La chanson se termine par M et Maluma s’interpellant en utilisant les surnoms qu’ils se sont donnés et par un jeu de mots subtile qui donne ça:
M: vraiment ravie de vous rencontrer M. Inoffensif.
Maluma: vraiment ravi de vous rencontrer Mme Dingo. Où voulez-vous que je mette ça ?
M: euh, vous pouvez le mettre à l’intérieur
Dieu merci ce n’est pas un Spanish Lesson bis (extrait d’Hard Candy, 2008) dans lequel Madonna n’avait pas une idée bien claire que l’espagnol et l’italien sont bien deux langues différentes.
13 I Don’t Search I Find – Le morceau qui nous ramène sur un chemin connu.Les paroles et la musique sont un hommage aux années Erotica
Je ne sais pas si ça peut être également considéré comme un véritable hommage à Shep Pettibone, je doute qu’ils soient encore très proches, pourtant tous les éléments de ses productions sont là: l’intro de la chanson et les claquements de doigts, les sample de violons, les parties de piano house, les parties parlées à la Rescue Me, le chant avec écho et une mélodie singulière. Fever, Goodbye to Innocence, Deeper and Deeper, Rescue Me, Words et Thief of Hearts sont tous là, lors des premières écoutes, cela nous ramène en 1992 quand on découvrait Erotica qui était perçu par de nombreux fans et critiques à l’époque de sa sortie comme étant un album risqué, long, étrange, incompris, prétentieux et bizarre.
Aujourd’hui, Erotica est presque unanimement considéré comme un de ses meilleurs albums et comme une étape importante de sa carrière multi-facettes.Pour moi le message délivré par cette chanson c’est que c’est mieux d’apprécier maintenant les choses que la vie nous apporte plutôt que dans 30 ans, si vous en avez encore la chance.En tout cas c’est une belle ballade sur le chemin de la nostalgie.
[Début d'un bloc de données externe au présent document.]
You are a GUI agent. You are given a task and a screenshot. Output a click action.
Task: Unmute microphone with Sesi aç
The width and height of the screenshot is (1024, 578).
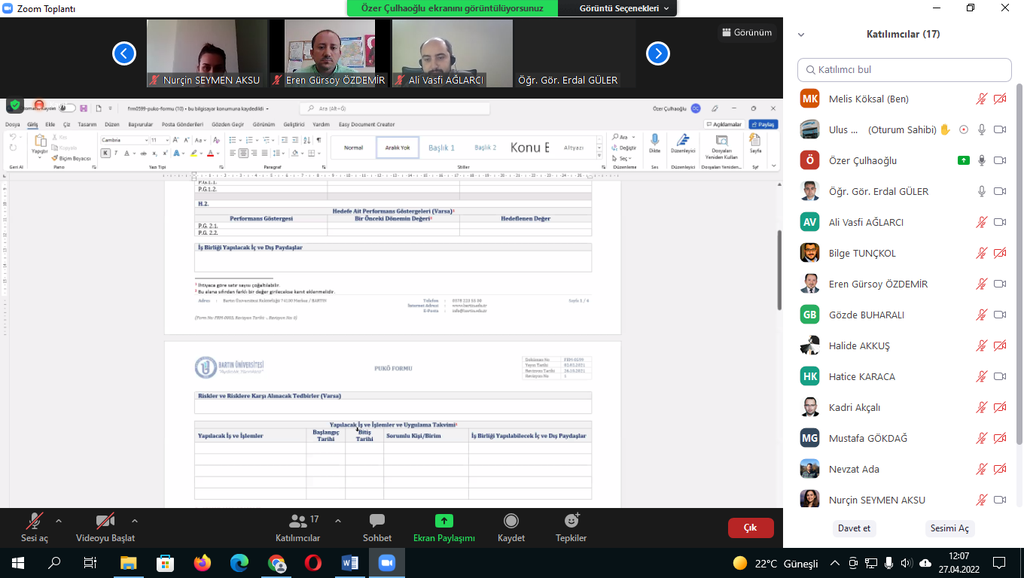pos(34,521)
14 Looking For Mercy – Une belle ballade qui va à l’essentiel, et pourtant très théâtrale. Un morceau qui aurait très bien pu figurer sur Ray of Light et American Life.La même façon de chanter que sur Masterpiece, l’improvisation rappelant The Power of Good-bye, les paroles venant du cœur, nous font retrouver la Madonna que l’on connait derrière le personnage de Madame X.
Il s’agit du deuxième titre bonus de l’édition Deluxe.
15 I Rise – Le deuxième extrait de Madame X est une chanson qui inspire et une sorte d’hymne.Elle commence avec un extrait plein d’émotion d’un discours d’une survivante de la fusillade dans le lycée Marjory Stoneman Douglas , Emma Gonzalez.La voix de Madonna sur ce morceau est très forte et du point de vue musical c’est une chanson de pop urbaine très bien produite
Le refrain est un gimmick très simple: “I rise, I rise / I rise up above it, up above it / I rise, I rise / I rise up above it all.”
Madonna a dit avoir écrit I Rise pour donner une voix à toutes les personnes marginalisées qui ont l’impression de ne pas avoir l’opportunité de dire ce qu’elles pensent: “Cette année marque le 50éme anniversaire de la marche des Fiertés et j’espère que cette chanson encouragera tous les individus à être qui ils sont, à dire ce qu’ils pensent et à s’aimer.”